• [Data extracts]
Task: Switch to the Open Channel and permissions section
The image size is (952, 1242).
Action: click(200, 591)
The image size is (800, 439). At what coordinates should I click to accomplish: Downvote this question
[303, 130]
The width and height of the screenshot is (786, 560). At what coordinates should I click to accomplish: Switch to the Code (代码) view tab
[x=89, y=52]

• [Work to complete]
An exact printout is needed of the lines from the one containing "The image size is (952, 1242)." through the end of the listing above, both of those lines included, and nothing else.

• [Answer box]
The image size is (952, 1242).
Action: click(200, 591)
The image size is (800, 439). At what coordinates should I click to accomplish: Downvote this question
[303, 130]
The width and height of the screenshot is (786, 560). At what coordinates should I click to accomplish: Switch to the Code (代码) view tab
[x=89, y=52]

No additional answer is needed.